Tom Chamberlain, VP Customer & Consulting at hyperexponential, takes a look at the sheer power of AI and its ability to make sense of vast amounts of data. For insurers, intelligent automation is the key to accurate – and faster – pricing at the point of quote.
AI is top of mind in 2023 thanks to ChatGPT propelling its way into public consciousness. The market is set to reach $407 billion by 2027, leaving no industry untouched. What does this mean for insurance?
In today’s dynamic business landscape, the combination of data overlay and advanced AI driven automation has revolutionised pricing strategies for early adopters. This collaboration empowers businesses to dissect large datasets, extracting valuable insights that inform pricing and underwriting decisions. It’s time for the rest of the industry to catch up.
Hampered by poor data practices
The insurance industry is notoriously behind the tech curve, which translates into bad data practices that hamper operations and customer experiences. Inaccurate, outdated, or siloed data negatively impacts risk assessment, underwriting, and claims processing. Fragmented
systems lead to poor data entry and errors, which in turn delay processes and increase costs. The industry must prioritise data integration, quality assurance, and cybersecurity measures to enhance decision-making and streamline operations. Embracing advanced analytics, AI and data overlay can revolutionise the industry’s poor data practices.
In case you’re unfamiliar, data overlay merges multiple data-sets to generate deeper data insights. This enhances decision making by providing a comprehensive view of customers, markets and risks. It’s commonly used to improve accuracy in risk assessment, targeted
marketing, and personalised services. Basically, it helps companies create more informed strategies, enabling them to adapt effectively to market conditions. Specifically in insurance, data overlay is used to combine diverse data sources to refine risk evaluation and understand exposures.
Extreme weather conditions, for instance, escalate risk, with natural catastrophes costing insurers $50 billion in the first half of 2023. By using data overlay to merge data on climate patterns, historical claims, and demographics, insurers are able to react faster to new events and adapt exposure and pricing decisions more effectively. That could mean proactive adjustments in coverage, pricing, or risk mitigation strategies, fostering resilience against the mounting impact of climate change and other evolving risks on the insurance market.
One step ahead with machine learning
Machine Learning (ML) algorithms are revolutionising the insurance industry by processing vast data volumes and discerning patterns within market data.
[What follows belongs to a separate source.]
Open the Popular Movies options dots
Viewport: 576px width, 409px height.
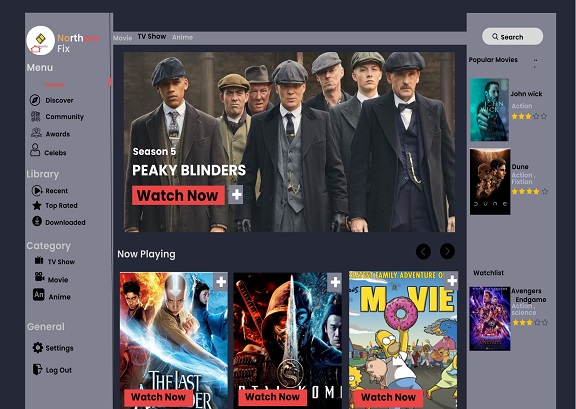point(535,63)

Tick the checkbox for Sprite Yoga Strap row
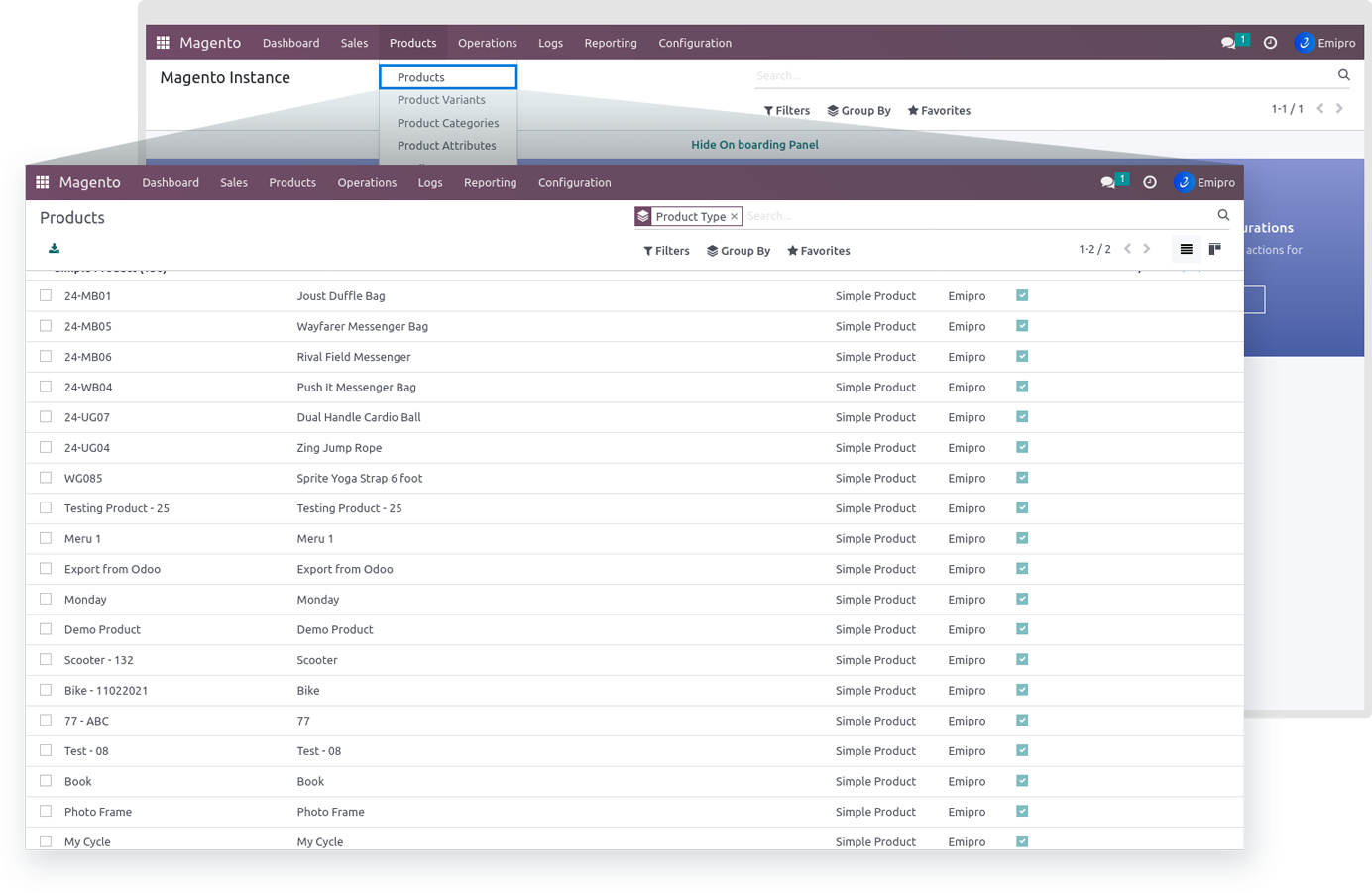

The technology introduces operational efficiencies that can materially speed up claims processing. By using ML to automate the completion of administrative tasks and simple risk decisions, underwriters and actuaries are freed to focus on higher value endeavours, like portfolio level analysis and strategic decision-making. Machine Learning can also be used to augment human decision making, providing insight on market price levels, likelihood of fraud within claims and in many, many other spaces in Insurance. When implemented effectively, ML can power improved insights, responsivity, and decision making, positioning tech savvy insurers ahead of competitors, regardless of market conditions.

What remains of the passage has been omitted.